Last week I had the privilege of attending the OptaPro Analytics Forum in London. It was organized by OptaPro, Opta Sports’ professional services organization, with the objective of bringing together in one room a select group of football analytics researchers and performance analysts and other officials from the professional football clubs which use Opta data services. The Senate House at Birkbeck, University of London was the venue for the day-long conference, and approximately 50 people attended.
A quick summary of the Analytics Forum: in November OptaPro made a Call For Proposals of research projects that would make use of its technical/tactical data sets. (Researchers could use their own data sets as well but this was not required.) A panel of judges — Ian Graham, Blake Wooster, Chris Anderson, Sam Green, and Devin Pleuler — evaluated the proposals using a blind process and a final group would be given access to Opta data and invitations to present their work.

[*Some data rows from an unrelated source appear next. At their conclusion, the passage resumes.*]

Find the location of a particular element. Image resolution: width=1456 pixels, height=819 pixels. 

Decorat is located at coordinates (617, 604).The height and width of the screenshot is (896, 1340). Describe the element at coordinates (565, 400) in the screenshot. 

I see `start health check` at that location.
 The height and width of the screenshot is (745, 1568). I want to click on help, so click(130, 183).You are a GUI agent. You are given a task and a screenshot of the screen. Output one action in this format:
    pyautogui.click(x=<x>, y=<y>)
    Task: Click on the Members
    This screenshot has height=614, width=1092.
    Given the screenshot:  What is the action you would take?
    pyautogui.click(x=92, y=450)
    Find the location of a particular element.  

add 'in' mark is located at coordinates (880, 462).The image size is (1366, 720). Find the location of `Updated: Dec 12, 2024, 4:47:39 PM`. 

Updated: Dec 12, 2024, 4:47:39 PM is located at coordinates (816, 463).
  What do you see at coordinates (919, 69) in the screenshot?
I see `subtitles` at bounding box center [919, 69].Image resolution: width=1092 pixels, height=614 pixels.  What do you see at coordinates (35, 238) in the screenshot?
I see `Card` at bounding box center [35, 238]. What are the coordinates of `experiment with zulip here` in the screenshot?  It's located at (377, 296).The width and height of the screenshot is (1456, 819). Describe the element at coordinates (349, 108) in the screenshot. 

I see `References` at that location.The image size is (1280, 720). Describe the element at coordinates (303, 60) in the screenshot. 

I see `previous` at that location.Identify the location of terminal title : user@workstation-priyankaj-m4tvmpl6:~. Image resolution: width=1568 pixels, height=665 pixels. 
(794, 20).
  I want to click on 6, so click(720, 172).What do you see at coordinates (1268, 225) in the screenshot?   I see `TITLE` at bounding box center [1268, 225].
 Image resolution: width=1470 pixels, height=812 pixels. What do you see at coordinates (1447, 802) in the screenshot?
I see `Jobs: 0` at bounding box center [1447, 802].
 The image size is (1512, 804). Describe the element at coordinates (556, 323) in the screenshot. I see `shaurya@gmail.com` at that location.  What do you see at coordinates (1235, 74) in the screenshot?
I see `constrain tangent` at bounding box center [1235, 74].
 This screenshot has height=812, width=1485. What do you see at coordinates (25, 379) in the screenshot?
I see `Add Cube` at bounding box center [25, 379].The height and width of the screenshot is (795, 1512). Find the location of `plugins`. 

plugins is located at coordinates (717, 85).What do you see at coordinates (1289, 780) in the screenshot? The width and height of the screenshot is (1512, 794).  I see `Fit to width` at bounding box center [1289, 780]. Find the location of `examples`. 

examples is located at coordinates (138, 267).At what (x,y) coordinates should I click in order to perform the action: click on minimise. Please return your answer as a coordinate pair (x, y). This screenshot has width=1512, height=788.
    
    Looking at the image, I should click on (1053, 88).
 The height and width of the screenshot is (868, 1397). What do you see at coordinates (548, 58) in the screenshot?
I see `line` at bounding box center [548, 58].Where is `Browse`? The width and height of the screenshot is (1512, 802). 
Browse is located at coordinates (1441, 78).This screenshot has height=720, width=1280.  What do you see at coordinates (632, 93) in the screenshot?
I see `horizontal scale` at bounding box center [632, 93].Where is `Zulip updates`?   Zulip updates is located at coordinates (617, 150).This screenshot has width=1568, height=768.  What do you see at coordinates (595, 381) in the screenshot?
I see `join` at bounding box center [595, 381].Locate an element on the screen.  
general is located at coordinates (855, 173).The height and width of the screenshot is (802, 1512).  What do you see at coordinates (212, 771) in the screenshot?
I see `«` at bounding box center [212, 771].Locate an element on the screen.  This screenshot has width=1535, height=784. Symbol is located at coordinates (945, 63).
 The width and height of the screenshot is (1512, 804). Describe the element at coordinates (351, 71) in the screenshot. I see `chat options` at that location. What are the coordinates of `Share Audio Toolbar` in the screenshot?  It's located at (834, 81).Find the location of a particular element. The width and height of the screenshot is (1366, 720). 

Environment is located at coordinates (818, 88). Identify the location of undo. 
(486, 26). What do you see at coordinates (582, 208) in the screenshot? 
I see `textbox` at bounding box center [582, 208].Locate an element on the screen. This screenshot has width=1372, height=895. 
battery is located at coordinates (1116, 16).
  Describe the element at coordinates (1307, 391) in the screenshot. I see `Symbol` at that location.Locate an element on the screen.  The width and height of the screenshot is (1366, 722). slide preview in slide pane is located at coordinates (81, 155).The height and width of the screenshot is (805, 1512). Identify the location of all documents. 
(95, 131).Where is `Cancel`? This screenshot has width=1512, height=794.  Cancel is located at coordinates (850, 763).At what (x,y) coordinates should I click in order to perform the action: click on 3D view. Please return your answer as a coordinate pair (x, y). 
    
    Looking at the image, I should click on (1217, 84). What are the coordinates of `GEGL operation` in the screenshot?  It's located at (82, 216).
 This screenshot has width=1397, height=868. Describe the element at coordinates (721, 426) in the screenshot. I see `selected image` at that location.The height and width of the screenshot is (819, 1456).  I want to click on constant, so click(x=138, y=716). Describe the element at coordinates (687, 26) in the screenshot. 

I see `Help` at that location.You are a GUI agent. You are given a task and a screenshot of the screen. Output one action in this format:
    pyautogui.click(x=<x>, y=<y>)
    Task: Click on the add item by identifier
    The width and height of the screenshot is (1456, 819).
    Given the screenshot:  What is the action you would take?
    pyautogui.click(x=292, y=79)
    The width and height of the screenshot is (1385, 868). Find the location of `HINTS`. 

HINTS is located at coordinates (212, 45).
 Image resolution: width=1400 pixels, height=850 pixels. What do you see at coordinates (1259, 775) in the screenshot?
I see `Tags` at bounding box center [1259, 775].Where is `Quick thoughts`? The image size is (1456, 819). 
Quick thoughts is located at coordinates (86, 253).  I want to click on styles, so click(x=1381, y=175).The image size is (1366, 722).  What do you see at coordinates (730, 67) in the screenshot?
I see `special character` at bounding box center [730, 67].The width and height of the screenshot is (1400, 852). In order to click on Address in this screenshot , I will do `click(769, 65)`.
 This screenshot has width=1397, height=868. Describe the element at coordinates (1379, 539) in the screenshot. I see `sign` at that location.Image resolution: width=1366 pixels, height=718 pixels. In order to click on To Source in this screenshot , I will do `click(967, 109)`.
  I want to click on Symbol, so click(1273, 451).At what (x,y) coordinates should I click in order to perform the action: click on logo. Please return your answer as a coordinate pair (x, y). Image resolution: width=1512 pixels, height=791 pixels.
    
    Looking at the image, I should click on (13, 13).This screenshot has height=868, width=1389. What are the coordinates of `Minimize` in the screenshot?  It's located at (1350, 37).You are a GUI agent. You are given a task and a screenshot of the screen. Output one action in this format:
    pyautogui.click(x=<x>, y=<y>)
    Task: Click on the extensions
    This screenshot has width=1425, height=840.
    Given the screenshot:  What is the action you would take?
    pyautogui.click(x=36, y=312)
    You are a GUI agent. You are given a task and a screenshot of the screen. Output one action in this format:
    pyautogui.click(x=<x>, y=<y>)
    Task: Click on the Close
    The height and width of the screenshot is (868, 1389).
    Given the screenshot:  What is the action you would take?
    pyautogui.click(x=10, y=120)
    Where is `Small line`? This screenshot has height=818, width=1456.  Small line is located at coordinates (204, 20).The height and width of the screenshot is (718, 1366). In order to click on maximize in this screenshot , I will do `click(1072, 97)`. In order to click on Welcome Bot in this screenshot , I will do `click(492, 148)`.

As it were, almost 60 proposals were evaluated and nine projects were selected. The time between final selection and the presentations was six weeks, and Opta’s F24 data feed is not the easiest to parse, so I feared that there wouldn’t be much to present for many of the presenters.
Fortunately, my fears were misplaced. The presenters, to a person, took pains to point out that their work was very much in progress and results were preliminary; nevertheless, the content of the presentations was of excellent quality. (The quality of the presentations themselves was all over the map, but in general analytical people tend to make their presentations more functional than beautiful.)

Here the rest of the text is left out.